*** Opening Excerpted text ***
I've tried, from the start, to make this blog as honest and true to my experience as I possibly can. I mean, if I don't do that, what do I have to say that is worthwhile in the first place? Why "blog"?
Yet I find that when things are not going well I am loath to write about it. The reasons are varied and complex.
First, what's the use? There is enough gloom and anxiety in the world without me serving up my teacup-full to the good people who stop by here to keep me company.
Second, how dare I? You have read day after day about the wonderful things that have happened to me - the supportive friends and strangers, the good luck, the excellent health care, the miraculous results... it feels in shockingly bad taste to even feel unhappy or depressed, much less to then whine about it on the weblog.
So, what I do when I am feeling bad is develop a kind of blog-aversion for a few days until it passes. I feel a bit guilty about it because on the one hand, I want to talk about the whole of my experience, warts and all; but on the other I feel it is appallingly self-indulgent to talk about feeling down.
Suffice it to say this has not been a uniformly easy ride. I am in a "valley" at the moment; work is not going well at all, this 20-hour-per-week deal is not working out for me; it's too disjointed and I am too "out of the loop" and the quality of my work is suffering for it.
And of course as soon as your discretionary income shrinks to nothing, that's when all sorts of extra expenses - the new ASL class, weddings, birthdays, Mother's Day, and so on - pile on to make you pull your hair out. The weather is lousy and cold and wet and I have a headcold.
And - and this is the thing that I think is pertinent to this blog - I suspect I am also feeling something a friend warned me about in email - a sort of post-event depression, when a hugely-anticipated and planned-for event (in my case, the surgery and the CI activation) is over and done. Interestingly, nobody on my professional team warned me about it - maybe they're not even aware of it. But one person, in email, mentioned the phenomenon and expressed concern for me, weeks before I hit the 'valley', so when it came, I recognized that is what it is. Which helps a lot, so thanks (you know who you are) . :)
It'll be fine, of course. It's just a bad spell. I am optimistic that I'll find a full-time position, and that in the interim, things will get better at work. I'm figuring out coping strategies to help. The weather will get better, I'll get over the cold, and the general feeling of depression will lift.
I guess I write about it as a bit of a warning for others who'll walk this path behind me. The CI doesn't solve all your problems.
It just makes coping with them a hell of a lot easier than it was before.
*** Closing Excerpted text ***
*** Opening Exercise data ***
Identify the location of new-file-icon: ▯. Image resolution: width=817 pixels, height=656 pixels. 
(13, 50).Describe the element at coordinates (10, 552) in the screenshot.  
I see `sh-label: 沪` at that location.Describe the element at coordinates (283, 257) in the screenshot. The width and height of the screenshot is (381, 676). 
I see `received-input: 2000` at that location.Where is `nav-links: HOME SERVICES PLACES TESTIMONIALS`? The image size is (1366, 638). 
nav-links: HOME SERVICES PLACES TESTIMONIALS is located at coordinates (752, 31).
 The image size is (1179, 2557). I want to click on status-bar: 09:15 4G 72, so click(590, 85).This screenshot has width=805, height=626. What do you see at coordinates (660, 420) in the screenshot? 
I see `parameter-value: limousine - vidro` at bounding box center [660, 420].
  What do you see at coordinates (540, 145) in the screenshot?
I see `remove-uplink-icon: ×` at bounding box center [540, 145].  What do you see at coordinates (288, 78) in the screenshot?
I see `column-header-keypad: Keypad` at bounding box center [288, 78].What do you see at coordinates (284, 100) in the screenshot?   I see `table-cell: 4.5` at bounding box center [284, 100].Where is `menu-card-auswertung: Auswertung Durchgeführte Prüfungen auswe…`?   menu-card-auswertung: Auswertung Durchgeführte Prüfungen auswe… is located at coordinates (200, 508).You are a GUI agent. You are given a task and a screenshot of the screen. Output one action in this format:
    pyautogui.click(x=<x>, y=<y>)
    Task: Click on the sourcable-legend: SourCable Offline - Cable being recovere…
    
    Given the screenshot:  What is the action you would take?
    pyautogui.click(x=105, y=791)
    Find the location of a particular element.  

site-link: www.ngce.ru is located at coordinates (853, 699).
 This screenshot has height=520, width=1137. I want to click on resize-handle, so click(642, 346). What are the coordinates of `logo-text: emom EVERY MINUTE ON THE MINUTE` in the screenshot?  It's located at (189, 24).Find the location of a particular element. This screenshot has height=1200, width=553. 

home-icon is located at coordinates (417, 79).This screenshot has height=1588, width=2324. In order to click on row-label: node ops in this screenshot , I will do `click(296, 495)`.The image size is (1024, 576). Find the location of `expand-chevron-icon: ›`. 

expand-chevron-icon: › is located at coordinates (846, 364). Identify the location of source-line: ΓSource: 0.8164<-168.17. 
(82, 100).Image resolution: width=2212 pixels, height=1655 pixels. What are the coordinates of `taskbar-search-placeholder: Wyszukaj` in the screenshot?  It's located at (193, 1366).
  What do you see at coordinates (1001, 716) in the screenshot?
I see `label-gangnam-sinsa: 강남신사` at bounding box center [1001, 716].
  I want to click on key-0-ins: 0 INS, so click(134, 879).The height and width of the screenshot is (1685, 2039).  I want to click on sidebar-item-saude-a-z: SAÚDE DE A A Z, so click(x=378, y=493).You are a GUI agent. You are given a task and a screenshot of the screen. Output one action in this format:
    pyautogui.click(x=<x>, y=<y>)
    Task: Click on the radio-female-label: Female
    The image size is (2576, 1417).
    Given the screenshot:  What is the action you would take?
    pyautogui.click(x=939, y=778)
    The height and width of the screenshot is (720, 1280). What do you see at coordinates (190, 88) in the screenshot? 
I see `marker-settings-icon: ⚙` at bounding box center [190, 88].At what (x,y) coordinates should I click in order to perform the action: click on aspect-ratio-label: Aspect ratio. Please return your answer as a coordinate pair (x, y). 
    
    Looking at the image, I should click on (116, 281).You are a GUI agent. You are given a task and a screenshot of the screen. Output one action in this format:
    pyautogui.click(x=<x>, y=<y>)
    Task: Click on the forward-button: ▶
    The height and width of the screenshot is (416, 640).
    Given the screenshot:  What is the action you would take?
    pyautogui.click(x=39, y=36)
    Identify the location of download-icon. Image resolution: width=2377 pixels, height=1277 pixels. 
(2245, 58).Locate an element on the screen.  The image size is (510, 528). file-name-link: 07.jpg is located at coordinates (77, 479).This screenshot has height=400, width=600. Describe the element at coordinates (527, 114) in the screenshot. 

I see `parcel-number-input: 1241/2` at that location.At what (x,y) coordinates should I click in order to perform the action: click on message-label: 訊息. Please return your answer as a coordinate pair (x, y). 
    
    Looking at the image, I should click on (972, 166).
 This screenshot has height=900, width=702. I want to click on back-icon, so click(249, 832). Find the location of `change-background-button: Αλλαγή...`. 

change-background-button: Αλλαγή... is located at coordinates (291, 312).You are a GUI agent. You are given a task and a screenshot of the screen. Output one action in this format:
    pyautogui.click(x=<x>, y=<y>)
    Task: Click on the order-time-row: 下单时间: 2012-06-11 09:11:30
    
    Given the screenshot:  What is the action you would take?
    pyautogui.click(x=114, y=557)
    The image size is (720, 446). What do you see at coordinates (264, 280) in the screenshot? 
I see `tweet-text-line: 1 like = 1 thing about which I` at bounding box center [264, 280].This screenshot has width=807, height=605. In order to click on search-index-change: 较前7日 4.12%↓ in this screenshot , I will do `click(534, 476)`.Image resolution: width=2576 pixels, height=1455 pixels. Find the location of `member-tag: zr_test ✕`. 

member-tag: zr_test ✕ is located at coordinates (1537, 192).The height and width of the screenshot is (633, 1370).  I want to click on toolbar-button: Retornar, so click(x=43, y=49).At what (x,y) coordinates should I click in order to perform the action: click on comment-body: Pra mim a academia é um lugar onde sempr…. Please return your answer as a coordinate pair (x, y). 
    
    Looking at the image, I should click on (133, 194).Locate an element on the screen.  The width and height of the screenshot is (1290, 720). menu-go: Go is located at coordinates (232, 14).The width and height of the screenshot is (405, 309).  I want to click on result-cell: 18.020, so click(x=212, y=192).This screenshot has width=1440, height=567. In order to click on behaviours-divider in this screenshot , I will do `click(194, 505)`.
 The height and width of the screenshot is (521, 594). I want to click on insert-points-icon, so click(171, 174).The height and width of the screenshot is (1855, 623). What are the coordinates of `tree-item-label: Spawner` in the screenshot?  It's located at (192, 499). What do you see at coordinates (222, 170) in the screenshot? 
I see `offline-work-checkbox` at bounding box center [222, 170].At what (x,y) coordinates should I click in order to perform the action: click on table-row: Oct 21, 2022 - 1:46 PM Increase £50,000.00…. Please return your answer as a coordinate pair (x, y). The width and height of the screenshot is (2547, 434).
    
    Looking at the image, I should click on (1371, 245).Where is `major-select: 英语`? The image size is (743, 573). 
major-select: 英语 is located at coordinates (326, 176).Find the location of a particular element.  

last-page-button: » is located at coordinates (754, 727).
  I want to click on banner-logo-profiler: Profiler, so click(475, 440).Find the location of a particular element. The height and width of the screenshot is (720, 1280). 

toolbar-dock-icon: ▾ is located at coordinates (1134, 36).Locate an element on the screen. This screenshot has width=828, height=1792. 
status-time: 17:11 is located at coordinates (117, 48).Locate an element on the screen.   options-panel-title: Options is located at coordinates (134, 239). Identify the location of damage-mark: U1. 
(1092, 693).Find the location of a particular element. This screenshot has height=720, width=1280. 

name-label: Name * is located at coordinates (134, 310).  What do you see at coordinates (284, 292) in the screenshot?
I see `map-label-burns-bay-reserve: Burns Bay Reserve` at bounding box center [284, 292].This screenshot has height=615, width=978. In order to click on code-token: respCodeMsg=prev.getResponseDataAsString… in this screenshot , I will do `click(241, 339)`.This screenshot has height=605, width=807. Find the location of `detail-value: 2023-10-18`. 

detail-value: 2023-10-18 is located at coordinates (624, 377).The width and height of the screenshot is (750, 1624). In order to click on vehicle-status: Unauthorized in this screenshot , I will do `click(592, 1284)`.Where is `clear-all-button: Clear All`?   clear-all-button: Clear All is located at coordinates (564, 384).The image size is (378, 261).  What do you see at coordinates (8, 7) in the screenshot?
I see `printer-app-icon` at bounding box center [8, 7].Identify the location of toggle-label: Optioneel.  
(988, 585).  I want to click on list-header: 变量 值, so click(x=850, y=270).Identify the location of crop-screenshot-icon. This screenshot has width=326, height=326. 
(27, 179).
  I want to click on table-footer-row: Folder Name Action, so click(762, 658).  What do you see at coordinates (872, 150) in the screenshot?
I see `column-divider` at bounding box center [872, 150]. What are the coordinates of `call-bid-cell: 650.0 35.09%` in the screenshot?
*** Closing Exercise data ***
Exercise details:
In the blog post, swap "gloom" for "sorrow" in the passage starting at "First, what's the" and ending at "about feeling down.", and write out that passage with the change.

Response area:
First, what's the use? There is enough sorrow and anxiety in the world without me serving up my teacup-full to the good people who stop by here to keep me company.
Second, how dare I? You have read day after day about the wonderful things that have happened to me - the supportive friends and strangers, the good luck, the excellent health care, the miraculous results... it feels in shockingly bad taste to even feel unhappy or depressed, much less to then whine about it on the weblog.
So, what I do when I am feeling bad is develop a kind of blog-aversion for a few days until it passes. I feel a bit guilty about it because on the one hand, I want to talk about the whole of my experience, warts and all; but on the other I feel it is appallingly self-indulgent to talk about feeling down.